INSTRUCTIONS TO FOLLOW – Print every one of the following records word for word, with nothing left out or changed.

SUPPLIED MATERIAL –
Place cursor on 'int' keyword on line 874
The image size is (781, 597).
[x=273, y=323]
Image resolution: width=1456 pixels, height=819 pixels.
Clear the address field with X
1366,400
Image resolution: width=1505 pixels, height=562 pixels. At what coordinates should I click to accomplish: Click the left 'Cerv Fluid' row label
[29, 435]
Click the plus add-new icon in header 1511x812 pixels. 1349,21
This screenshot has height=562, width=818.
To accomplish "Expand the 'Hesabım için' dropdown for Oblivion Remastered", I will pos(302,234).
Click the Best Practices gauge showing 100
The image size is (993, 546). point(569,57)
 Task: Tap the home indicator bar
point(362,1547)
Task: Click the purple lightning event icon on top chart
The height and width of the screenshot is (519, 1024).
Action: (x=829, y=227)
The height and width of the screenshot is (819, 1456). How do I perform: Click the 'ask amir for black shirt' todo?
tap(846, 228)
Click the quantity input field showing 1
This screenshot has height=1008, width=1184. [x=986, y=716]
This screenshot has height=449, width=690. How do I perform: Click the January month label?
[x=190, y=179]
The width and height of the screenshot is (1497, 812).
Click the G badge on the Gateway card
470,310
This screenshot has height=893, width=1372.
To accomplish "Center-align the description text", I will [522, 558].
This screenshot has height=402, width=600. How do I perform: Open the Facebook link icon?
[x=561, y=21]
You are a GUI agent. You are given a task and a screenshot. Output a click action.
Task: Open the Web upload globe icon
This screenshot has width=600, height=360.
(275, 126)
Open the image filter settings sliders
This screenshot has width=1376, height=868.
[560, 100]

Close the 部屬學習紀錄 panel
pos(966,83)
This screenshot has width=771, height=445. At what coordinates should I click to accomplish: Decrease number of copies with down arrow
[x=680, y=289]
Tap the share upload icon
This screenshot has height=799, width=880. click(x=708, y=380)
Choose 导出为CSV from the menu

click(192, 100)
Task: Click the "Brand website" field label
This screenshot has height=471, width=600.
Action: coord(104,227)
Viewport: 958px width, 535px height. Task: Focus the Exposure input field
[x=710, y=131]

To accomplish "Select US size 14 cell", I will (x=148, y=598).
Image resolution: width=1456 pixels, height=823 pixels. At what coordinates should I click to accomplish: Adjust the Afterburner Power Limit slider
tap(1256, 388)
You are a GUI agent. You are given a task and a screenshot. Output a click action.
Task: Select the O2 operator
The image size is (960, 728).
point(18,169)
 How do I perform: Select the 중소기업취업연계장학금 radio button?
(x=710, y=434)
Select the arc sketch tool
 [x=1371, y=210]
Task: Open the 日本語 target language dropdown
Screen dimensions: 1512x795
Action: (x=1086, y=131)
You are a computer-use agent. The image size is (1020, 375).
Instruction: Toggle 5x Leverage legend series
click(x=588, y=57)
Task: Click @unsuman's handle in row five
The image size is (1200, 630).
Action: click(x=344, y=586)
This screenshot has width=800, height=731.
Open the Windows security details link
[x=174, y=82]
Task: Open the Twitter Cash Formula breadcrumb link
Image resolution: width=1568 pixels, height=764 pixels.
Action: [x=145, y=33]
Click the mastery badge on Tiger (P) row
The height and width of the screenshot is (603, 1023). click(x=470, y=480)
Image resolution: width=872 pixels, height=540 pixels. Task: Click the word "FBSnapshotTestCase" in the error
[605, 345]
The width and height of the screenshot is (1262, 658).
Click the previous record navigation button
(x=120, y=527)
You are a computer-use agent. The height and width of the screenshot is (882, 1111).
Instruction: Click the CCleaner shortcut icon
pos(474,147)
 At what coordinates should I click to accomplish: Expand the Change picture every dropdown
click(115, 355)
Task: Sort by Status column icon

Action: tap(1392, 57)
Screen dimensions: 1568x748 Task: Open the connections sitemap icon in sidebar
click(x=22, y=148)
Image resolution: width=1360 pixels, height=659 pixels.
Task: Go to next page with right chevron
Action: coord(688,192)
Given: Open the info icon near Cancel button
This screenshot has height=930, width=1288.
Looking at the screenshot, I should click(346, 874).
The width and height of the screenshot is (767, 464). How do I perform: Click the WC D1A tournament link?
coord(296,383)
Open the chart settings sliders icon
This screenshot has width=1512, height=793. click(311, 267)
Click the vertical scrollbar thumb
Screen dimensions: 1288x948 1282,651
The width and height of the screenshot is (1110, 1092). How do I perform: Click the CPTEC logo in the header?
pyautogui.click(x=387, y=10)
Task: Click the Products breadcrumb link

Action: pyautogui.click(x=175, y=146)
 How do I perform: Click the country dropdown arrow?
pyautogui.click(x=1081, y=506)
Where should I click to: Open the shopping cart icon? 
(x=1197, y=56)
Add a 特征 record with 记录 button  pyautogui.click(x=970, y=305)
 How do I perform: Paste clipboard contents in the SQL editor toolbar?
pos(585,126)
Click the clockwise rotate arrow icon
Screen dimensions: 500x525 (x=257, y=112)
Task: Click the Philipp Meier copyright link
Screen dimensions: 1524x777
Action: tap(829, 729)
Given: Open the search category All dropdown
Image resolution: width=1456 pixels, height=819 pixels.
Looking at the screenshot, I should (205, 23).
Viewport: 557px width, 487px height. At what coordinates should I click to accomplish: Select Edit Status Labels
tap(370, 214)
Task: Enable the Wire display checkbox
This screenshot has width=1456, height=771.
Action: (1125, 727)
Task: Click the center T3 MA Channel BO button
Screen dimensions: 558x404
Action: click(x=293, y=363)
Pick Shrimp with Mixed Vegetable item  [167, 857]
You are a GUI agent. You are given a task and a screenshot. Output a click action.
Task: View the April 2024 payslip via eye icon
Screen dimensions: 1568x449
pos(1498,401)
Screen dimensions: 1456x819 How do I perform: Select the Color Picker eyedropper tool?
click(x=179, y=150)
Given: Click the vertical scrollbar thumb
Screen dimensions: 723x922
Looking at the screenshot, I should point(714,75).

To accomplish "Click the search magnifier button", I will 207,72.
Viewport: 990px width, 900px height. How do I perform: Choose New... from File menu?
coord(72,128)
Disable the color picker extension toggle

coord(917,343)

WORKED ANSWER –
Place cursor on 'int' keyword on line 874
The image size is (781, 597).
[x=273, y=323]
Image resolution: width=1456 pixels, height=819 pixels.
Clear the address field with X
1366,400
Image resolution: width=1505 pixels, height=562 pixels. At what coordinates should I click to accomplish: Click the left 'Cerv Fluid' row label
[29, 435]
Click the plus add-new icon in header 1511x812 pixels. 1349,21
This screenshot has height=562, width=818.
To accomplish "Expand the 'Hesabım için' dropdown for Oblivion Remastered", I will pos(302,234).
Click the Best Practices gauge showing 100
The image size is (993, 546). point(569,57)
 Task: Tap the home indicator bar
point(362,1547)
Task: Click the purple lightning event icon on top chart
The height and width of the screenshot is (519, 1024).
Action: (x=829, y=227)
The height and width of the screenshot is (819, 1456). How do I perform: Click the 'ask amir for black shirt' todo?
tap(846, 228)
Click the quantity input field showing 1
This screenshot has height=1008, width=1184. [x=986, y=716]
This screenshot has height=449, width=690. How do I perform: Click the January month label?
[x=190, y=179]
The width and height of the screenshot is (1497, 812).
Click the G badge on the Gateway card
470,310
This screenshot has height=893, width=1372.
To accomplish "Center-align the description text", I will [522, 558].
This screenshot has height=402, width=600. How do I perform: Open the Facebook link icon?
[x=561, y=21]
You are a GUI agent. You are given a task and a screenshot. Output a click action.
Task: Open the Web upload globe icon
This screenshot has width=600, height=360.
(275, 126)
Open the image filter settings sliders
This screenshot has width=1376, height=868.
[560, 100]

Close the 部屬學習紀錄 panel
pos(966,83)
This screenshot has width=771, height=445. At what coordinates should I click to accomplish: Decrease number of copies with down arrow
[x=680, y=289]
Tap the share upload icon
This screenshot has height=799, width=880. click(x=708, y=380)
Choose 导出为CSV from the menu

click(192, 100)
Task: Click the "Brand website" field label
This screenshot has height=471, width=600.
Action: coord(104,227)
Viewport: 958px width, 535px height. Task: Focus the Exposure input field
[x=710, y=131]

To accomplish "Select US size 14 cell", I will (x=148, y=598).
Image resolution: width=1456 pixels, height=823 pixels. At what coordinates should I click to accomplish: Adjust the Afterburner Power Limit slider
tap(1256, 388)
You are a GUI agent. You are given a task and a screenshot. Output a click action.
Task: Select the O2 operator
The image size is (960, 728).
point(18,169)
 How do I perform: Select the 중소기업취업연계장학금 radio button?
(x=710, y=434)
Select the arc sketch tool
 [x=1371, y=210]
Task: Open the 日本語 target language dropdown
Screen dimensions: 1512x795
Action: (x=1086, y=131)
You are a computer-use agent. The image size is (1020, 375).
Instruction: Toggle 5x Leverage legend series
click(x=588, y=57)
Task: Click @unsuman's handle in row five
The image size is (1200, 630).
Action: click(x=344, y=586)
This screenshot has width=800, height=731.
Open the Windows security details link
[x=174, y=82]
Task: Open the Twitter Cash Formula breadcrumb link
Image resolution: width=1568 pixels, height=764 pixels.
Action: [x=145, y=33]
Click the mastery badge on Tiger (P) row
The height and width of the screenshot is (603, 1023). click(x=470, y=480)
Image resolution: width=872 pixels, height=540 pixels. Task: Click the word "FBSnapshotTestCase" in the error
[605, 345]
The width and height of the screenshot is (1262, 658).
Click the previous record navigation button
(x=120, y=527)
You are a computer-use agent. The height and width of the screenshot is (882, 1111).
Instruction: Click the CCleaner shortcut icon
pos(474,147)
 At what coordinates should I click to accomplish: Expand the Change picture every dropdown
click(115, 355)
Task: Sort by Status column icon

Action: tap(1392, 57)
Screen dimensions: 1568x748 Task: Open the connections sitemap icon in sidebar
click(x=22, y=148)
Image resolution: width=1360 pixels, height=659 pixels.
Task: Go to next page with right chevron
Action: coord(688,192)
Given: Open the info icon near Cancel button
This screenshot has height=930, width=1288.
Looking at the screenshot, I should click(346, 874).
The width and height of the screenshot is (767, 464). How do I perform: Click the WC D1A tournament link?
coord(296,383)
Open the chart settings sliders icon
This screenshot has width=1512, height=793. click(311, 267)
Click the vertical scrollbar thumb
Screen dimensions: 1288x948 1282,651
The width and height of the screenshot is (1110, 1092). How do I perform: Click the CPTEC logo in the header?
pyautogui.click(x=387, y=10)
Task: Click the Products breadcrumb link

Action: pyautogui.click(x=175, y=146)
 How do I perform: Click the country dropdown arrow?
pyautogui.click(x=1081, y=506)
Where should I click to: Open the shopping cart icon? 
(x=1197, y=56)
Add a 特征 record with 记录 button  pyautogui.click(x=970, y=305)
 How do I perform: Paste clipboard contents in the SQL editor toolbar?
pos(585,126)
Click the clockwise rotate arrow icon
Screen dimensions: 500x525 (x=257, y=112)
Task: Click the Philipp Meier copyright link
Screen dimensions: 1524x777
Action: tap(829, 729)
Given: Open the search category All dropdown
Image resolution: width=1456 pixels, height=819 pixels.
Looking at the screenshot, I should (205, 23).
Viewport: 557px width, 487px height. At what coordinates should I click to accomplish: Select Edit Status Labels
tap(370, 214)
Task: Enable the Wire display checkbox
This screenshot has width=1456, height=771.
Action: (1125, 727)
Task: Click the center T3 MA Channel BO button
Screen dimensions: 558x404
Action: click(x=293, y=363)
Pick Shrimp with Mixed Vegetable item  [167, 857]
You are a GUI agent. You are given a task and a screenshot. Output a click action.
Task: View the April 2024 payslip via eye icon
Screen dimensions: 1568x449
pos(1498,401)
Screen dimensions: 1456x819 How do I perform: Select the Color Picker eyedropper tool?
click(x=179, y=150)
Given: Click the vertical scrollbar thumb
Screen dimensions: 723x922
Looking at the screenshot, I should point(714,75).

To accomplish "Click the search magnifier button", I will 207,72.
Viewport: 990px width, 900px height. How do I perform: Choose New... from File menu?
coord(72,128)
Disable the color picker extension toggle

coord(917,343)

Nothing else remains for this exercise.